YOUR TASKS
[1] List every limitation of vector-based search named in the article below on hybrid search in Apache Solr.
[2] Reproduce everything in the article below on hybrid search in Apache Solr from "But effectively some" down to "Solr neural search)", word for word.

DOCUMENT SECTION
Vector-based search gained incredible popularity in the last few years: Large Language Models fine-tuned for sentence similarity proved to be quite effective in encoding text to vectors and representing some of the semantics of sentences in a numerical form.
These vectors can be used to run a K-nearest neighbour search and look for documents/paragraphs close to the query in a n-dimensional vector space, effectively mimicking a similarity search in the semantic space.
Limitations
Although exciting, vector-based search nowadays still presents many limitations:
- it’s very difficult to explain – e.g. why is document A returned and why at position K?
- it works better on paragraphs so text chunking is strongly recommended – most vector embedding models are fine-tuned on sentences of a certain length, so it works better on queries and documents of such length
- it doesn’t care about exact keyword matching and users still rely on keyword searches a lot.
Hybrid Search
It’s reasonable to think that these limitations will be possibly solved in the future, but right now a trend that is becoming extremely popular is to mitigate these limitations through search solutions that combine lexical (traditional keyword-based) search with neural (vector-based) search.
So, what does it mean to combine these two worlds?
It starts with the retrieval of two sets of candidates:
- one set of results coming from lexical matches with the query keywords
- a set of results coming from the K-Nearest Neighbours search with the query vector
Then these results must be combined and presented in a ranking that maximises the relevance for the user query.
This blog post focuses on how you can run Hybrid Search with Apache Solr, so let’s dive into the details!
Apache Solr supports Hybrid Search
The heading clarifies the first misconception I’ve read in many places: Apache Solr supports Hybrid Search, but right now it’s not documented (SOLR-17103).
Hybrid approaches are a relatively new trend and back in the days we contributed the vector search capabilities it was not a big thing, and we didn’t add an explicit section to the reference guide.
But effectively some sort of Hybrid Search was supported as soon as vector-based search was implemented.
N.B. This blog focuses on query time, your schema needs to be configured with traditional fields and solr.DenseVectorField (click here if you want to know more about Apache Solr neural search)
Retrieval Stage
To retrieve the two sets of candidates an old friend comes to the rescue: The Boolean Query Parser [x].
This query parser can combine queries through boolean clauses, each clause can be a different type of query, using its query parser.
Using the Boolean Query Parser we can leverage various boolean conditions to build the hybrid candidates result set with flexibility:
Union
q = {!bool should=$lexicalQuery should=$vectorQuery}&
lexicalQuery = {!type=edismax qf=text_field}term1&
vectorQuery = {!knn f=vector topK=10}[0.001, -0.422, -0.284, ...]
The hybrid candidate result set is the union of the results coming from the two models:
the top-K results coming from the K-Nearest Neighbours search and the <numFound> results coming from the lexical (keyword-based) search.
The cardinality of the combined result set is <= (K + NumFound).
The result set doesn’t include any duplicates.

MATERIAL PROVIDED
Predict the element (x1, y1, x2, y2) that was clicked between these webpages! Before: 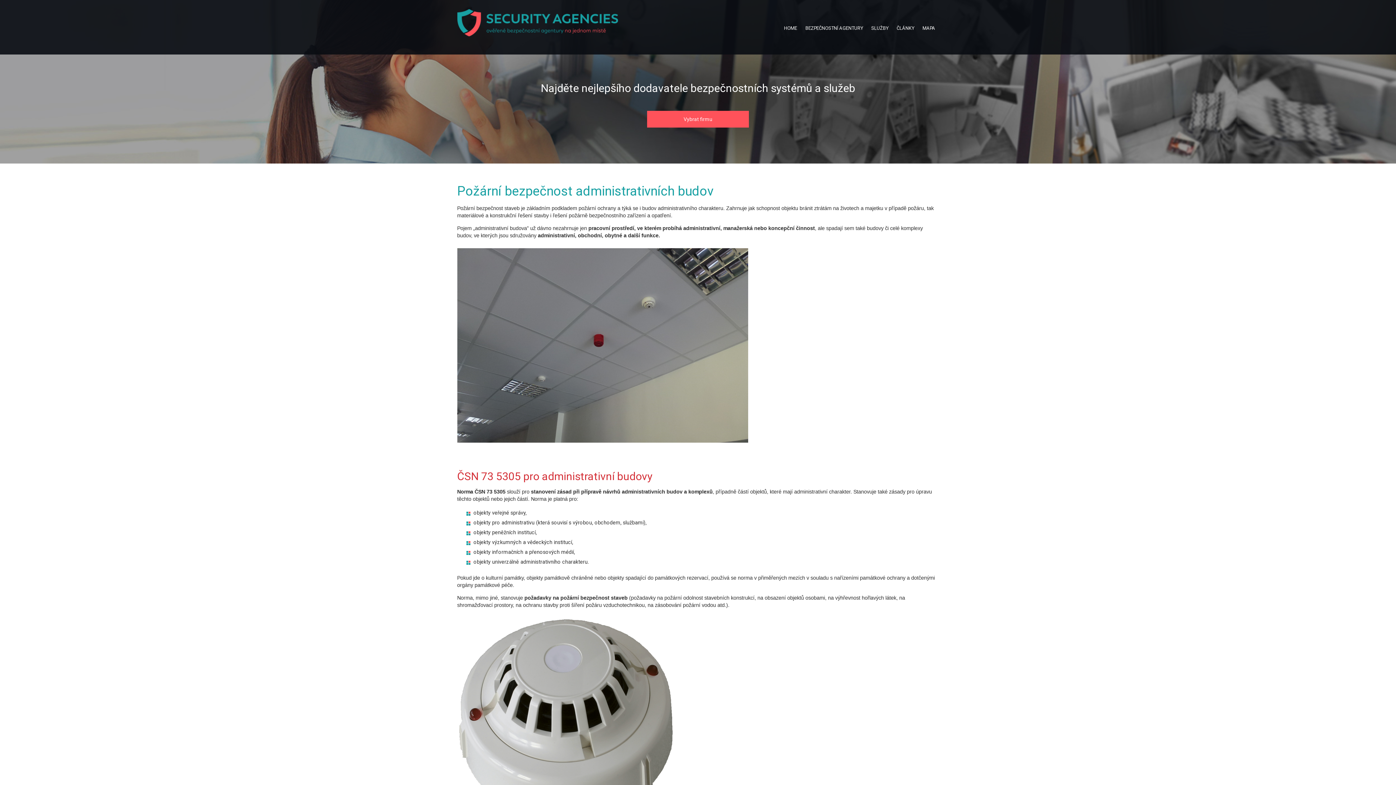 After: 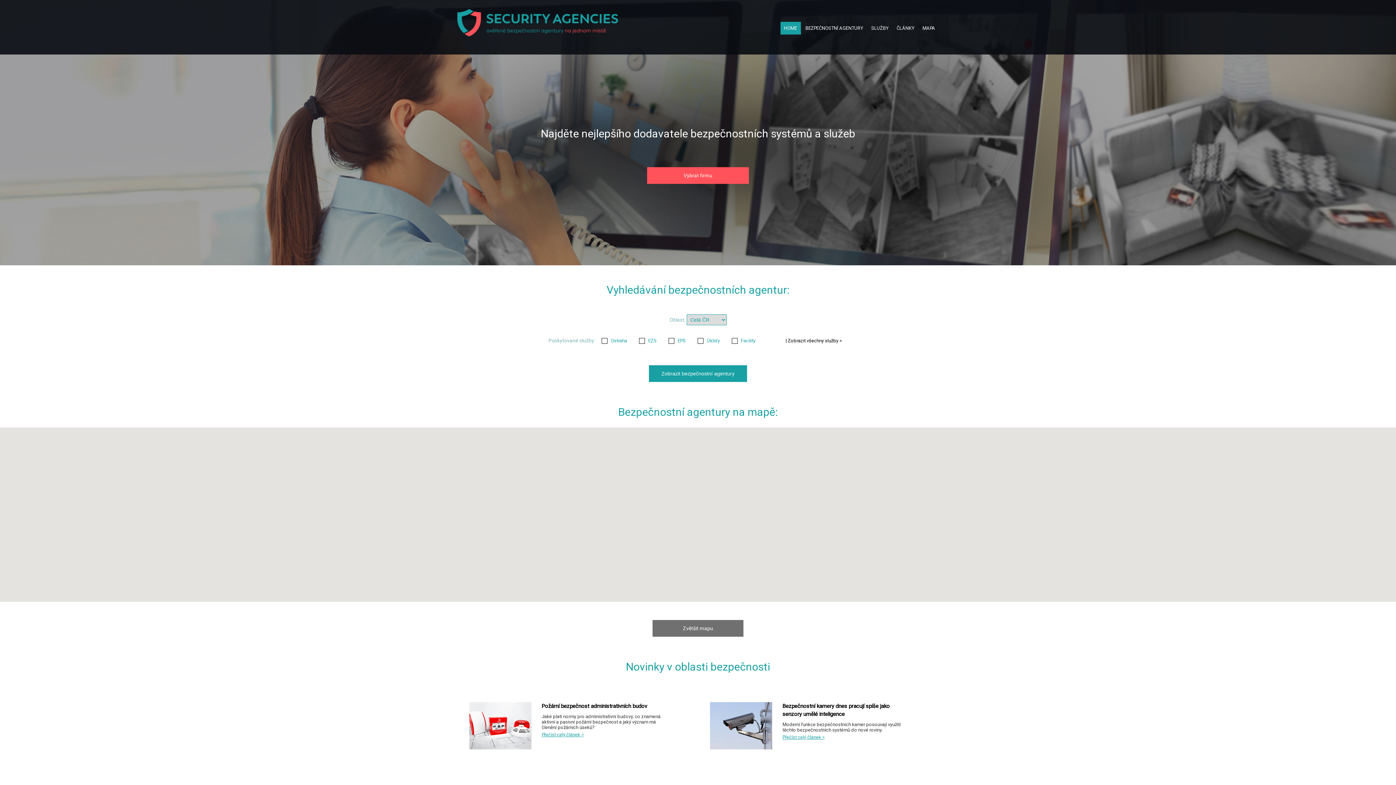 Action: bbox: (780, 21, 800, 34) label: HOMEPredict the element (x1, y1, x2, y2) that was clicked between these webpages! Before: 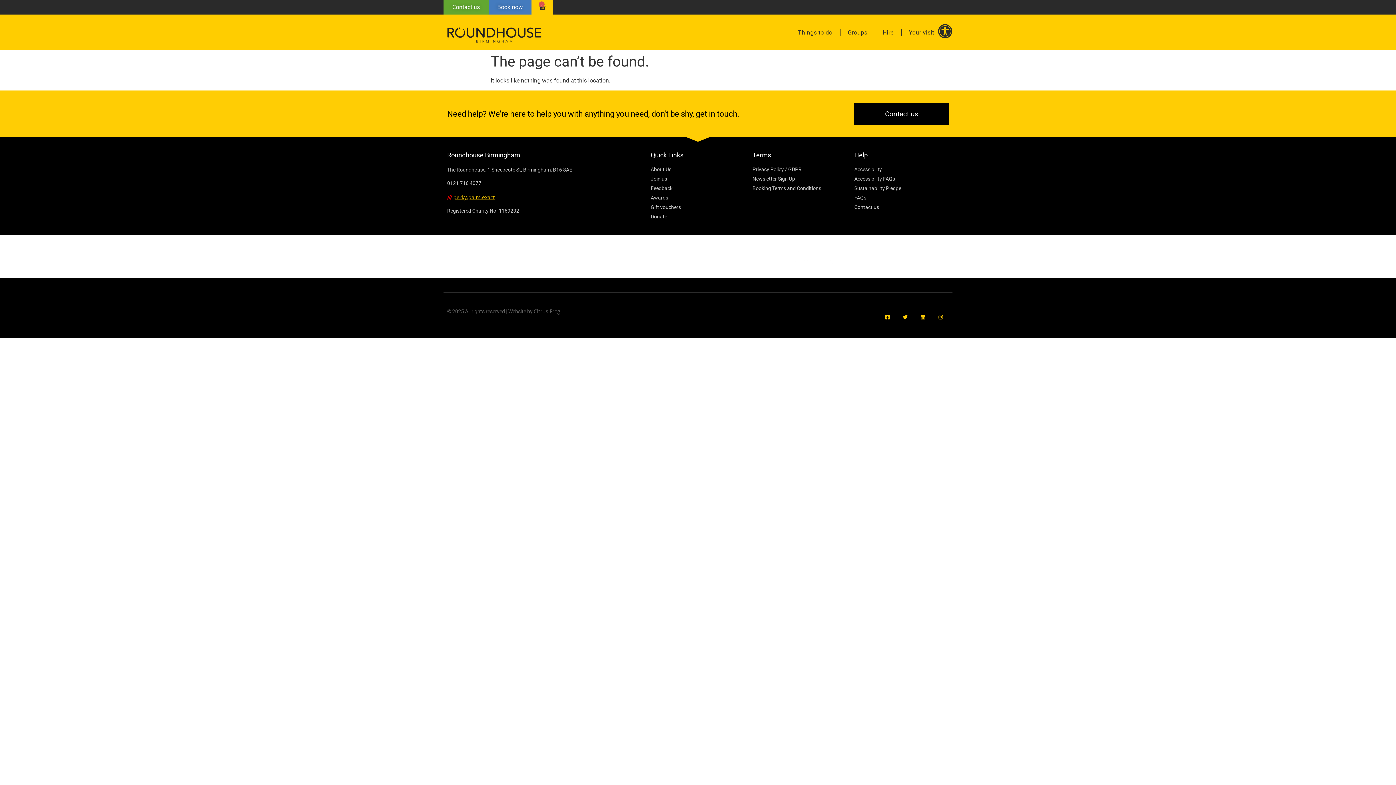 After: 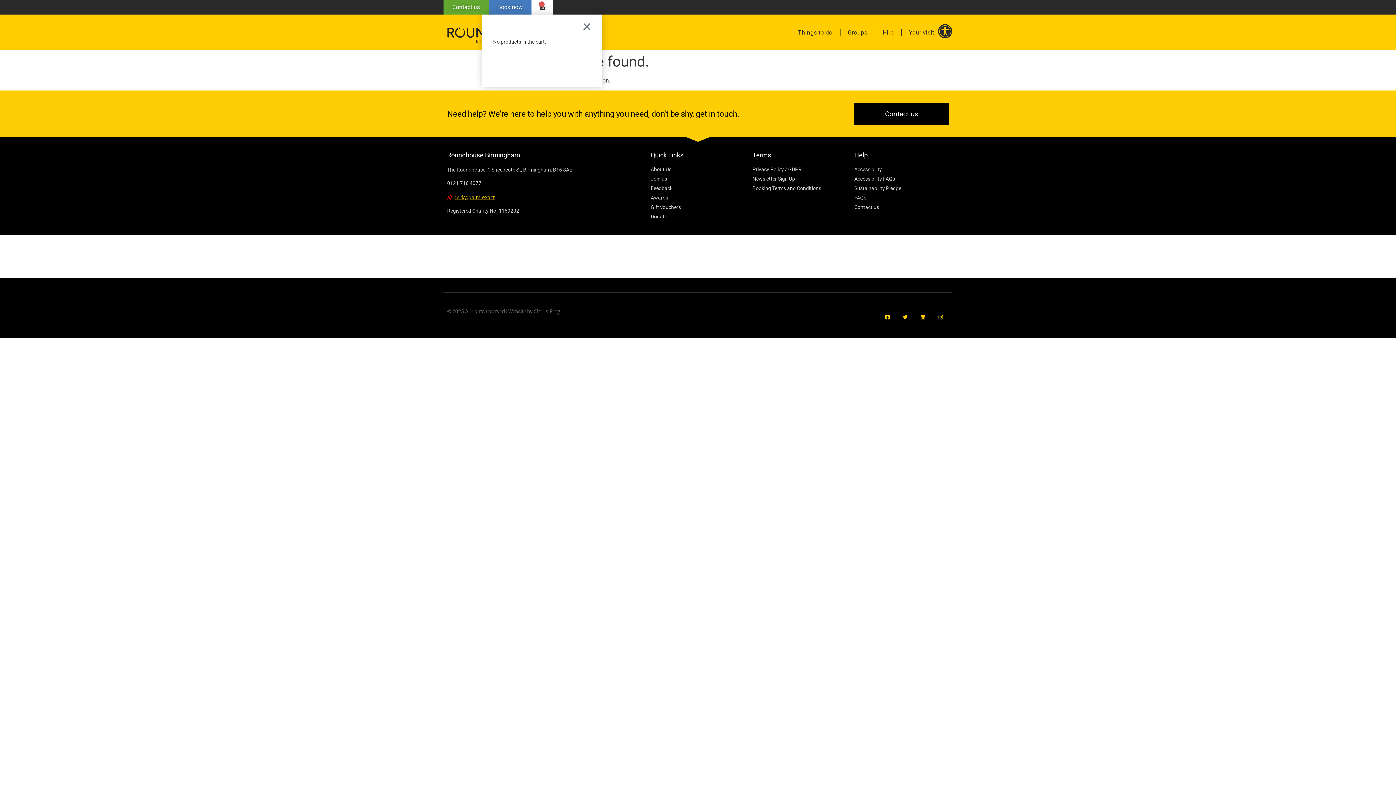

ANSWER LIST
[1]
- It is very difficult to explain, for example why document A is returned and why at position K.
- It works better on paragraphs, so text chunking is strongly recommended, because most vector embedding models are fine-tuned on sentences of a certain length.
- It doesn't care about exact keyword matching, while users still rely on keyword searches a lot.

[2]
But effectively some sort of Hybrid Search was supported as soon as vector-based search was implemented.
N.B. This blog focuses on query time, your schema needs to be configured with traditional fields and solr.DenseVectorField (click here if you want to know more about Apache Solr neural search)